For very large cohorts, you can limit or increase the threads used by data.table during this function call:

analysis_dt <- build_survival_dataset(
  dt = ukb_data,
  disease_definitions = diseases,
  primary_disease = "AA",
  dt_threads = 8
)

dt_threads only applies inside this call. The previous data.table thread setting is restored automatically when the function exits.
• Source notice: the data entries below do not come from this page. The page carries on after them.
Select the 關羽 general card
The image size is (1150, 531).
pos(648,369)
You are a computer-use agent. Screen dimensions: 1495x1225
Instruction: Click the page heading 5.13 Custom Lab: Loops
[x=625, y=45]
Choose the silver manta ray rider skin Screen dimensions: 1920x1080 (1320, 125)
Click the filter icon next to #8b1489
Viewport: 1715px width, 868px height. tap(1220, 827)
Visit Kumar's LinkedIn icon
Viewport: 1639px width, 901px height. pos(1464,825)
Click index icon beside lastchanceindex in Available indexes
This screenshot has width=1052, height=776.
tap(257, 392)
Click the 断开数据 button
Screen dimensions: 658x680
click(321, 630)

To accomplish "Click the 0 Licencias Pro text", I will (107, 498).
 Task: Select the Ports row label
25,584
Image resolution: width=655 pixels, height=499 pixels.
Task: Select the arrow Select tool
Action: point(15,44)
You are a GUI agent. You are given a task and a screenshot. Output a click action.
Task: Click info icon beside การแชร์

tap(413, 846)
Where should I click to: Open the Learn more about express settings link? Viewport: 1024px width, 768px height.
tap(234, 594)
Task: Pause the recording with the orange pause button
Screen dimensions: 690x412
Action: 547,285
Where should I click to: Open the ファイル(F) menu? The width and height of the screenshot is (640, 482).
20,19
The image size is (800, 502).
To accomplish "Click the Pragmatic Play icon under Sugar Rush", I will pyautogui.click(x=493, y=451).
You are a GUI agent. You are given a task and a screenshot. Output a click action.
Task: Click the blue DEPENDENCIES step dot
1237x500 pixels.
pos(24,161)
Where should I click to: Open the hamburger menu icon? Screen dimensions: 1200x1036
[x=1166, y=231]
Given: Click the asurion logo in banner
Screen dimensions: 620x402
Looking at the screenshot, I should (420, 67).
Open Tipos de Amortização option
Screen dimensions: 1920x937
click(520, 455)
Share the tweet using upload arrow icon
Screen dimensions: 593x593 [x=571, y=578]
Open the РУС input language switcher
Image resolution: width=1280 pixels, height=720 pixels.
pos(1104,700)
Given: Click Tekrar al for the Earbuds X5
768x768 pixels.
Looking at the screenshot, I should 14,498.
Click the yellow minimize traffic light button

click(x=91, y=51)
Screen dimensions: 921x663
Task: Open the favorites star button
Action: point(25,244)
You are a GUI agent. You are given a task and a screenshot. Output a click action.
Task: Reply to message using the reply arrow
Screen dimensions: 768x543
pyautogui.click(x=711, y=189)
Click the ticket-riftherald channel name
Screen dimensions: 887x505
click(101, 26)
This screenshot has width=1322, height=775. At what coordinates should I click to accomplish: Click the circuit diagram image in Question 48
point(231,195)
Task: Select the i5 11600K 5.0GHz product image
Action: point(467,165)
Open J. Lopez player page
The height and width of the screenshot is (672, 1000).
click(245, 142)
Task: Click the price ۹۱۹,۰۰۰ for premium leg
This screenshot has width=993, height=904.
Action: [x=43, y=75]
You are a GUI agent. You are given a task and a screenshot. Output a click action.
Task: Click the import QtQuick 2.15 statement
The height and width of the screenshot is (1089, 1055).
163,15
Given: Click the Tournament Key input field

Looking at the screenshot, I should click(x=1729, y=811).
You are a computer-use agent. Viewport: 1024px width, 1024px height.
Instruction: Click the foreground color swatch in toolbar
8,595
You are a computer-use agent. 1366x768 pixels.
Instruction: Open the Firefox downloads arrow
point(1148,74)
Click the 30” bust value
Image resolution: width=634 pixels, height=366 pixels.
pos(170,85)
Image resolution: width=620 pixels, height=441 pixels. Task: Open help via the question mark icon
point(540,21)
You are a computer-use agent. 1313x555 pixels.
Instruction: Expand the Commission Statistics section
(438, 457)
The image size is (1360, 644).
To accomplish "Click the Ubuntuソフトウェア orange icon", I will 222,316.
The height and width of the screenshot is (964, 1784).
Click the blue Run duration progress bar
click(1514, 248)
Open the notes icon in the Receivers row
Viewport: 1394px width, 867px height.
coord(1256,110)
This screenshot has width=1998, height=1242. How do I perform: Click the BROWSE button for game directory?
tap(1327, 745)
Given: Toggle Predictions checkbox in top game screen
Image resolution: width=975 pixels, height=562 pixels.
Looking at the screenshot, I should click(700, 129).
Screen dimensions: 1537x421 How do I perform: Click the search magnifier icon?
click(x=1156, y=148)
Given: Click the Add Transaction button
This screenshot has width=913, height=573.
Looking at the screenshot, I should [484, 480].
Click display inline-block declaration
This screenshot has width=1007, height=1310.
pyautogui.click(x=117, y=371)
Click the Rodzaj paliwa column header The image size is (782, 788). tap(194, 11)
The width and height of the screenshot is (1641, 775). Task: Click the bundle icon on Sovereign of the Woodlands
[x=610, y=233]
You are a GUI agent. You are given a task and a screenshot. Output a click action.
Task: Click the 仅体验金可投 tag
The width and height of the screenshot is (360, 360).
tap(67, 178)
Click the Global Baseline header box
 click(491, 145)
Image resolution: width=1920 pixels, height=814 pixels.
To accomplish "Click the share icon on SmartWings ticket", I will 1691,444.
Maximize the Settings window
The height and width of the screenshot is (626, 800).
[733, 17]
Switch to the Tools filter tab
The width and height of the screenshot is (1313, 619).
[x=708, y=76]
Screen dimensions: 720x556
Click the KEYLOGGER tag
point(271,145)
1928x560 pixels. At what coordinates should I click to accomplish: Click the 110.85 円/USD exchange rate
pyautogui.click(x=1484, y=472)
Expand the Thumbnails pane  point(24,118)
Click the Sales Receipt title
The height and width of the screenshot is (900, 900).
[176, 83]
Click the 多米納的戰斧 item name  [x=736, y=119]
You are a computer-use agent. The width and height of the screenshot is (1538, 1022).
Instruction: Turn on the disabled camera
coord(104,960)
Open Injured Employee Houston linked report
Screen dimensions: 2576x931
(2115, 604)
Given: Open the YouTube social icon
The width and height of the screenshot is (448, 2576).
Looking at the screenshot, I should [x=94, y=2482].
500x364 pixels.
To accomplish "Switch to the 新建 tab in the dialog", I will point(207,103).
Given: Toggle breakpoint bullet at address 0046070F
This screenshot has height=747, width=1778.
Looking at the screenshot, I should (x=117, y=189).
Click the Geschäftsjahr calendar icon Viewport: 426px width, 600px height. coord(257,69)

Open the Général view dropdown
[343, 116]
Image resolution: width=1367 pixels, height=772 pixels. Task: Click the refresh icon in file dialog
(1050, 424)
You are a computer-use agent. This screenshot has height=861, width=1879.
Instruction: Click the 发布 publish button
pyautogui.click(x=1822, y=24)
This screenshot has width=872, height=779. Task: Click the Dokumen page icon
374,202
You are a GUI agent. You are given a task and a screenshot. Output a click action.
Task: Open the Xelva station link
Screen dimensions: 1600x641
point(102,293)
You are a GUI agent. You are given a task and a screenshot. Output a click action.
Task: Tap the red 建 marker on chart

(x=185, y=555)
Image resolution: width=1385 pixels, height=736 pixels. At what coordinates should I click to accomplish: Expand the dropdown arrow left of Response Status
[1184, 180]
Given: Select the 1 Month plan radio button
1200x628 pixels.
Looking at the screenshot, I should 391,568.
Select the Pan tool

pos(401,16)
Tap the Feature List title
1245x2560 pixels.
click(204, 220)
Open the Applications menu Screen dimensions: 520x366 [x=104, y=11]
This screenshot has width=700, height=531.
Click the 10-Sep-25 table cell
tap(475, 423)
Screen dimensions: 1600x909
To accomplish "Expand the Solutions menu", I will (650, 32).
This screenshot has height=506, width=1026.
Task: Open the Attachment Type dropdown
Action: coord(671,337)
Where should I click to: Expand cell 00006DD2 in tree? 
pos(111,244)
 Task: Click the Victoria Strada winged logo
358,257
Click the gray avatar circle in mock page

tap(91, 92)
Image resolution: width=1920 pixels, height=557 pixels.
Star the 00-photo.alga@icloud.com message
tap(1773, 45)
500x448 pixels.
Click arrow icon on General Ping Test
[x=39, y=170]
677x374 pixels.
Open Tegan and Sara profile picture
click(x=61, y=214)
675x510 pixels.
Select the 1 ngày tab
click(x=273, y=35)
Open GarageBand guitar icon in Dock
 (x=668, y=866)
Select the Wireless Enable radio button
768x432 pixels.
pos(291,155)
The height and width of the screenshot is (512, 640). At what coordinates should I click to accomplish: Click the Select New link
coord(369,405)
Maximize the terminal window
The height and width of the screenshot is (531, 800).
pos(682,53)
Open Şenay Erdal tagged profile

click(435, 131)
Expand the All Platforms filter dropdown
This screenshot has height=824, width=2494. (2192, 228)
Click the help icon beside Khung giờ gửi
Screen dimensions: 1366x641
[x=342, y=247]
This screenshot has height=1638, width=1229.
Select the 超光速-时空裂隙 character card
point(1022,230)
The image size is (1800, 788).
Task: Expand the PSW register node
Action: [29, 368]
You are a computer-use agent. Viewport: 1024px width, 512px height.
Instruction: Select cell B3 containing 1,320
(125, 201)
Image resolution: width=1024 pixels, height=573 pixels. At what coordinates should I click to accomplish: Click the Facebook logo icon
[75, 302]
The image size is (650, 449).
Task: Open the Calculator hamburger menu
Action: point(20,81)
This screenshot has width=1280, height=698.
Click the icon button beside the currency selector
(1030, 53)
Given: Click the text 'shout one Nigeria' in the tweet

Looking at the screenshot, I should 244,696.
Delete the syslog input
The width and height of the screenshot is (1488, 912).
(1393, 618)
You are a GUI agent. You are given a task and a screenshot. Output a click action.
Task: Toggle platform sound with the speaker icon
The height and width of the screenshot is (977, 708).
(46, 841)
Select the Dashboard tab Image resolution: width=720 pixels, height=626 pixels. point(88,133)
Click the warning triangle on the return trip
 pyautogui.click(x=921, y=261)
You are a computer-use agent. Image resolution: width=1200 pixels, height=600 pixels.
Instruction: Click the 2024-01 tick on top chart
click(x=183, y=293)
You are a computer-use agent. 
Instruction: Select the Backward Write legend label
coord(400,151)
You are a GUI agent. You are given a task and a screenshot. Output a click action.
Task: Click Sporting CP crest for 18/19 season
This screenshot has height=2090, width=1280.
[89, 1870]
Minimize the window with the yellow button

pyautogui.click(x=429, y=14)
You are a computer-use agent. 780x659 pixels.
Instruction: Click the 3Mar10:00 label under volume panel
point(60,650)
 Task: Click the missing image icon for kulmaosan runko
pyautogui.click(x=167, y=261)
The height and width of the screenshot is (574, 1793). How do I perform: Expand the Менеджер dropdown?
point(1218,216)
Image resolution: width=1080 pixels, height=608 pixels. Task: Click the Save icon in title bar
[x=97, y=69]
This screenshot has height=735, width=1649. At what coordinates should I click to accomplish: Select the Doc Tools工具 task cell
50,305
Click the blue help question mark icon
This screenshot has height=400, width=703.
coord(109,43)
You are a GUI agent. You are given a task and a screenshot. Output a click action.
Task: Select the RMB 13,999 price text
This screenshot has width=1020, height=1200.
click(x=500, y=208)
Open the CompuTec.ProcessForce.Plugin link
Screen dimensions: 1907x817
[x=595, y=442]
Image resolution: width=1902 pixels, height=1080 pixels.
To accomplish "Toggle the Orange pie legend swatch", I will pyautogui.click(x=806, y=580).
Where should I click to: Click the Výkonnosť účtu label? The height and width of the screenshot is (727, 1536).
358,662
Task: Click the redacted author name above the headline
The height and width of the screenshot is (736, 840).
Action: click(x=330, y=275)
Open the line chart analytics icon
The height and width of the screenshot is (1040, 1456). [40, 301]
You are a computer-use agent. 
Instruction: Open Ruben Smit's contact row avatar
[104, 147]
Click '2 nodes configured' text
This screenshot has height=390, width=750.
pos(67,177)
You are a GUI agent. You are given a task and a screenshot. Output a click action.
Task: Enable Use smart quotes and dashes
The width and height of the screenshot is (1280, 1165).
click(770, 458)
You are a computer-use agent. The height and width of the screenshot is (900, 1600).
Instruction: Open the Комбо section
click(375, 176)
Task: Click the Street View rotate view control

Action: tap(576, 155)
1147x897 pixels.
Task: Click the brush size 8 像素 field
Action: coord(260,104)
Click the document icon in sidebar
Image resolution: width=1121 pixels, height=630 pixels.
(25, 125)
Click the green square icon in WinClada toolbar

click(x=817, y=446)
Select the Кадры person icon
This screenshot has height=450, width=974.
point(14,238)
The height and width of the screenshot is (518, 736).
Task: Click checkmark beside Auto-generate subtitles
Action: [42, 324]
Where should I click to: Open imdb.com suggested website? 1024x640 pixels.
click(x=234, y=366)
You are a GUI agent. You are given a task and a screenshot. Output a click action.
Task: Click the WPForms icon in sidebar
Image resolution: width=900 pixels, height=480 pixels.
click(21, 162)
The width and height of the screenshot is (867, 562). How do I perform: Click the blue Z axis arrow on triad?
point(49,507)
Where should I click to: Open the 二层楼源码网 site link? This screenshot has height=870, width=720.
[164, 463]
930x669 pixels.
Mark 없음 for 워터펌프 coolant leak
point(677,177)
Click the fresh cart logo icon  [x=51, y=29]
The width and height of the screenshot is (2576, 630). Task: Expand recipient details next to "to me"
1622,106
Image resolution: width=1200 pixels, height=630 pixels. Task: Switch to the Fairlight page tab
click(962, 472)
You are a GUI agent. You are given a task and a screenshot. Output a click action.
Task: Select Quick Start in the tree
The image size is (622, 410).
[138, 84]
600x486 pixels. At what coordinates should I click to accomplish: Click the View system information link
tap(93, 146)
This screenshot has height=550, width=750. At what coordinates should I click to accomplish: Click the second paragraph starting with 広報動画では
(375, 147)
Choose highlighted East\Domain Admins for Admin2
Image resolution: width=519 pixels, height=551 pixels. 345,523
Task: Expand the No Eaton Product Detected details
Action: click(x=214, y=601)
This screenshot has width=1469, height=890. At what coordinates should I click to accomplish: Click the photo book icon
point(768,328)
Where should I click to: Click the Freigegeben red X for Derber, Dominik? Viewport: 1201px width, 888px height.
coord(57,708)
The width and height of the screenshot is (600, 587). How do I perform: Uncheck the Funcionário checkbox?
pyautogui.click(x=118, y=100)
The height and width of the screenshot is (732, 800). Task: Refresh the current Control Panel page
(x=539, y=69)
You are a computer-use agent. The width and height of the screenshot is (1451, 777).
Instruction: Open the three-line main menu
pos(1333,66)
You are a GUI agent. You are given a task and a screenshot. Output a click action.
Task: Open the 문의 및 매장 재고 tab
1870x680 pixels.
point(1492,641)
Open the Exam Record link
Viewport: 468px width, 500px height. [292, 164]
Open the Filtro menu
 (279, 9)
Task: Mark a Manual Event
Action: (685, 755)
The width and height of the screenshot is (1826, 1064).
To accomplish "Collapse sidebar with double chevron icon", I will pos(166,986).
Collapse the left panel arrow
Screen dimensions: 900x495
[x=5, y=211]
Date parsing in this pipeline is robust to malformed values: non-standard dates are converted to NA with warnings instead of stopping the full run.

Running a Cox model

After building the survival dataset, exclude prevalent primary-disease cases and fit a Cox model:

library(survival)

# Exclude prevalent AA cases (they have NA outcome)
cox_data <- analysis_dt[!is.na(outcome_status)]

cox_model <- coxph(
  Surv(outcome_surv_time, outcome_status) ~
    Hypertension_history + Diabetes_history,
  data = cox_data
)
summary(cox_model)

Sensitivity analyses

You can run sensitivity analyses by varying the source definitions:

# Sensitivity 1: hospital records only (strictest)
strict_dt <- build_survival_dataset(
  ukb_data, diseases,
  prevalent_sources = c("ICD10", "ICD9"),
  outcome_sources   = c("ICD10", "ICD9"),
  primary_disease   = "AA"
)

# Sensitivity 2: broad baseline history and fatal events
broad_dt <- build_survival_dataset(
  ukb_data, diseases,
  prevalent_sources = c("ICD10", "ICD9",
                        "Self-report"),
  outcome_sources   = c("ICD10", "ICD9",
                        "Death"),
  primary_disease   = "AA"
)

Long format output

If you need a case-level (long) table instead of the wide cohort table, set output = "long":

long_dt <- build_survival_dataset(
  ukb_data, diseases,
  primary_disease = "AA",
  output = "long",
  include_all = TRUE
)
head(long_dt)

With output = "long" and include_all = TRUE, the function returns one row per participant per disease, including non-cases with status = 0. With include_all = FALSE, it returns only extracted case records from the selected outcome sources.